EXCERPT PROVIDED>
** BEGIN **

December 20, 2002 update from Lancaster County, Pennsylvania

Most good things have an end to them, preferably before they turn bad. Every ending, despite its accompanying grief, can become an opportunity for exciting beginnings.

The world abounds with good things and happy endings. The world also sags under things that turn out badly, beneath sad endings. Mostly, the true tale tastes bittersweet. Or it may be slightly charred, like the piece of chicken my teeth once crunched in a carry out order of chicken fried rice. That was the best chicken fried rice I've ever eaten.

Here in eastern Pennsylvania the wind blows hard and leafless tree limbs knock against the house. It gets down into the twenties at night. The colors outside mostly come from the drab end of the spectrum, nothing like the vibrant greens and browns and blues and whites of coastal California, nothing like the yellows of Montana river valleys in their full fall glory. Still, I am happy to be 'home' from my wanderings for awhile, even if it is winter. The weather channel says rain still falls on the California coast as far south as LA, the Pacific storm that finally sent me home still wringing itself out over the soggy coastline. It is nice to be inside in a warm, dry place.

The decision to end my trip was not an easy one. It came after a hard day of pounding rain and headwinds as I sat in a laundromat/internet café in Santa Cruz and agonized over ending or continuing. I knew that the pressure I felt to make a decision now was a false pressure; still I agonized. We only have the present to live in and to decide things in, I've learned. After checking airline fares from San Francisco to Pennsylvania and sitting down with a cup of Mexican hot chocolate to try to reason things out, it came down to this-in the present moment, do I want to go home for Christmas or do I want to keep biking in the storm that I know is forecasted to last for the next week. I decided I wanted to go home.

Of course it's been a bittersweet, or perhaps slightly charred, ending. Just after I bought my ticket home I found out I had a place to stay that would have been an easy next day's ride away. The next morning dawned and it was not raining; the clouds even appeared to be breaking a little. The whole bus ride to San Francisco I struggled to be at peace with my decision to quit. Then, biking from the bus station to my friends house, the rain come down in horizontal sheets and the wind blew me sideways three or four feet and I remembered why I decided to stop.

So maybe now's a good time to share with you some of the events leading up to my decision to end the trip. Thursday, December 12, I rode south from San Francisco. I had been there about a week and a half and, though I was having a wonderful stay, it was time to either leave or look for a permanent address there. I had taken a peek at the extended forecast and knew that rains were coming, but I figured that if I stayed in the city any longer I might be stuck for the winter. It was either get south before the winter storms hit or get drenched trying.

** END **

DIRECTIVES>
- A) In the Lancaster County update, in which city was the laundromat/internet café where the writer weighed ending the trip?
- B) For each statement, say whether the Lancaster County update agrees with it: (i) The writer rode south from San Francisco on Thursday, December 12. (ii) The writer had been in San Francisco for about three weeks before leaving. (iii) Nights in eastern Pennsylvania get down into the teens.
The lines that come after this text are not needed.

STORED DATA>
** BEGIN **

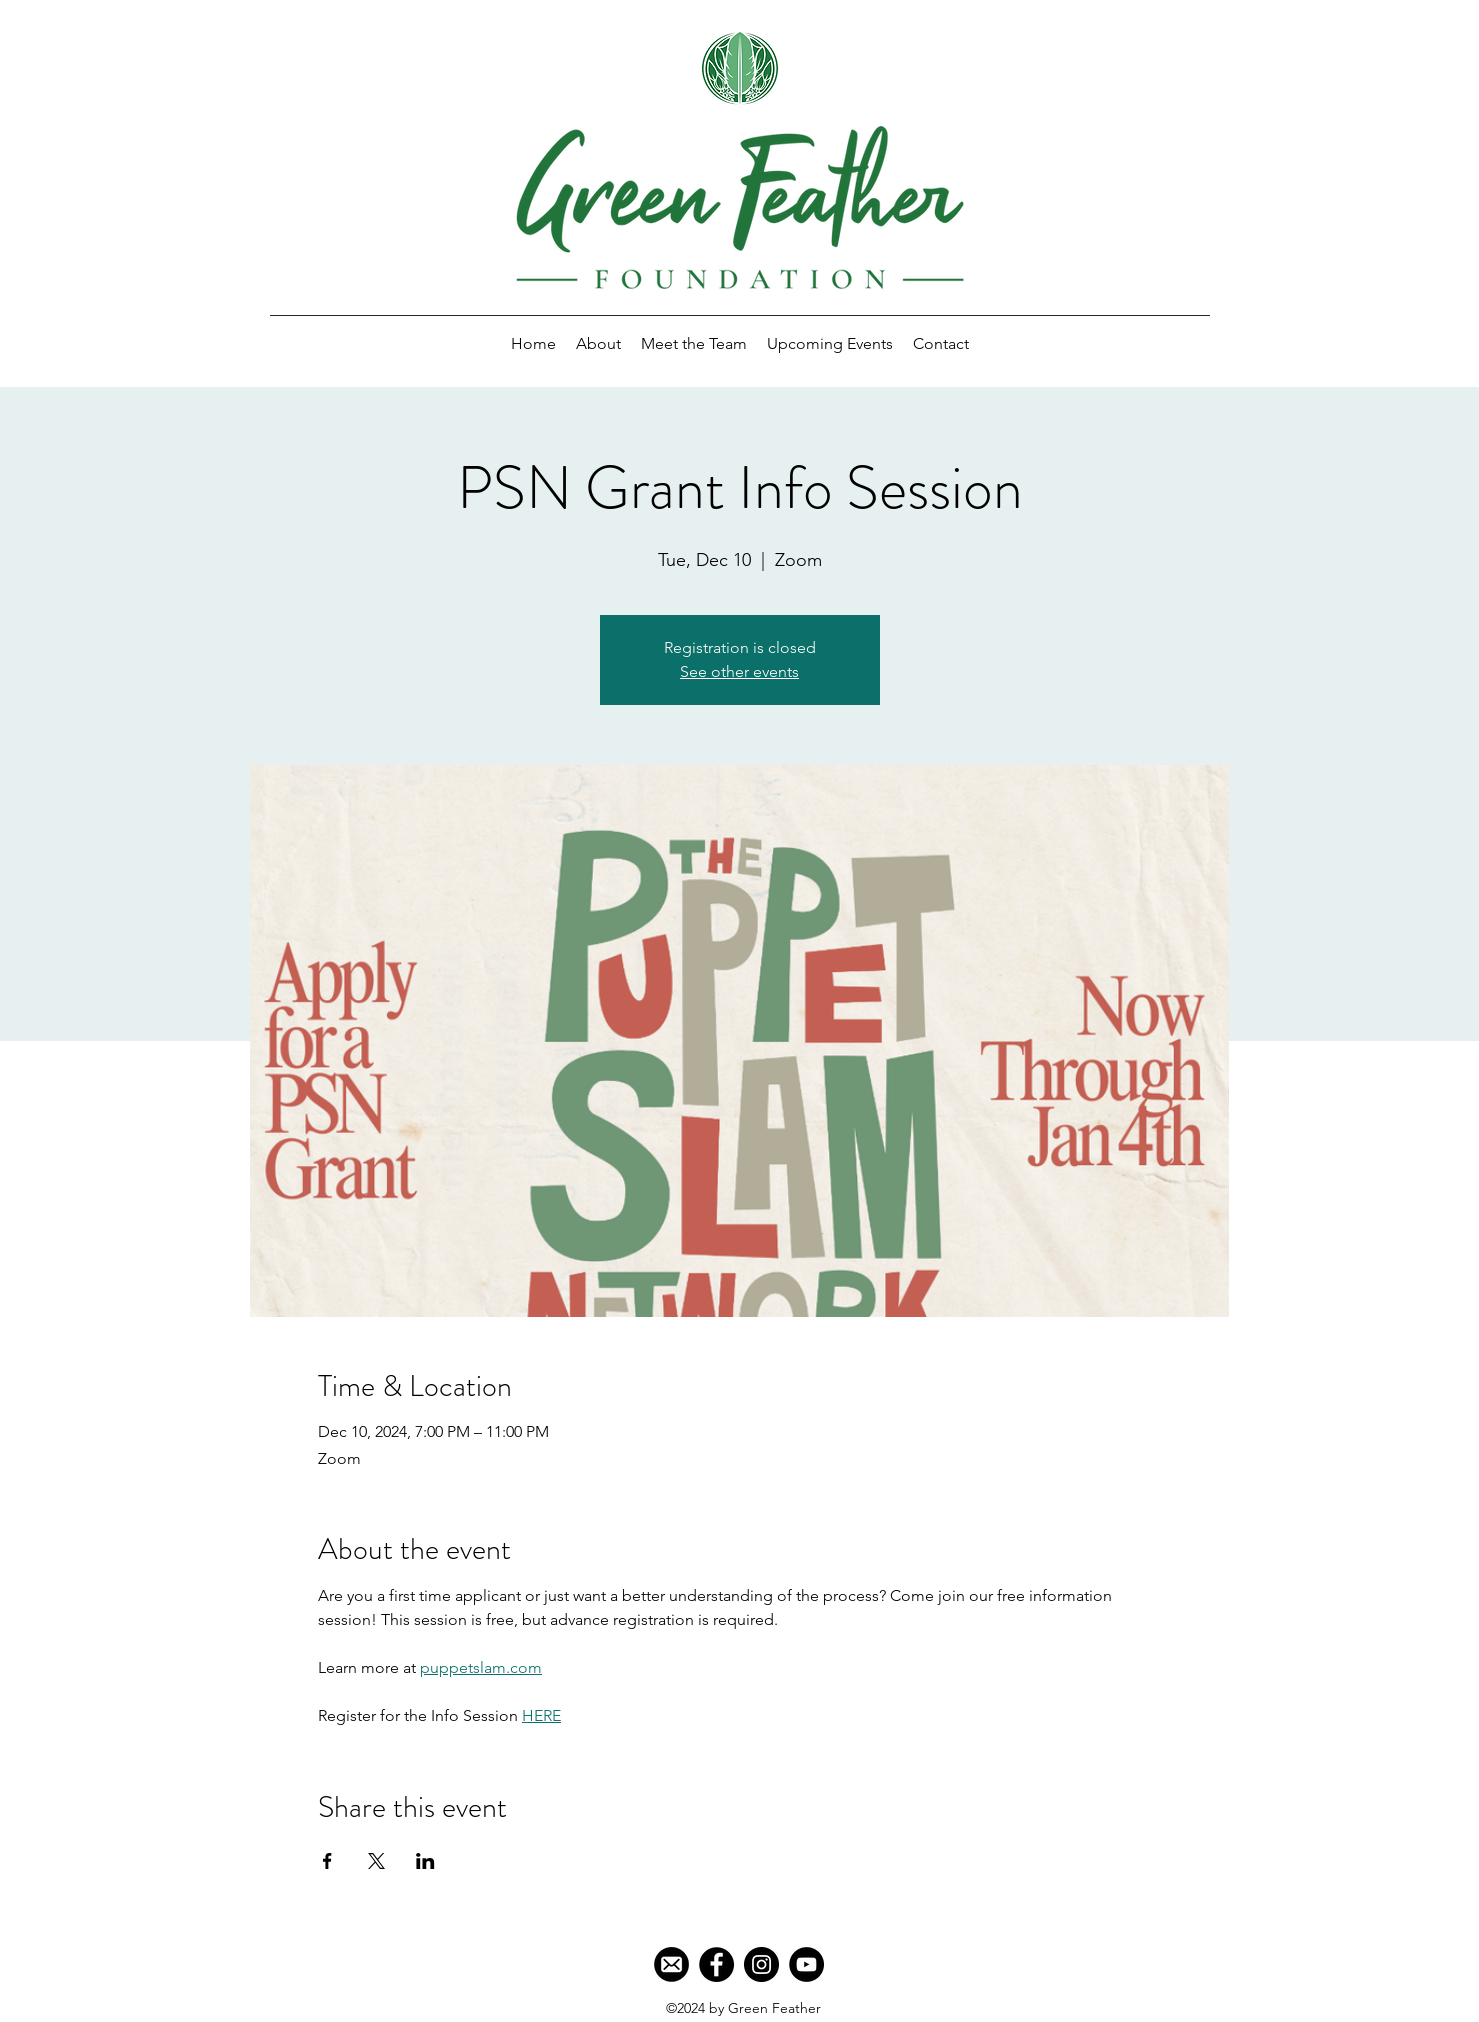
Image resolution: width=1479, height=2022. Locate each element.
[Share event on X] (376, 1861)
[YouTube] (806, 1964)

** END **

RESPONSES BY TASK>
- A) Santa Cruz.

- B)
(i) Yes: "Thursday, December 12, I rode south from San Francisco."
(ii) No: "I had been there about a week and a half"
(iii) No: "It gets down into the twenties at night."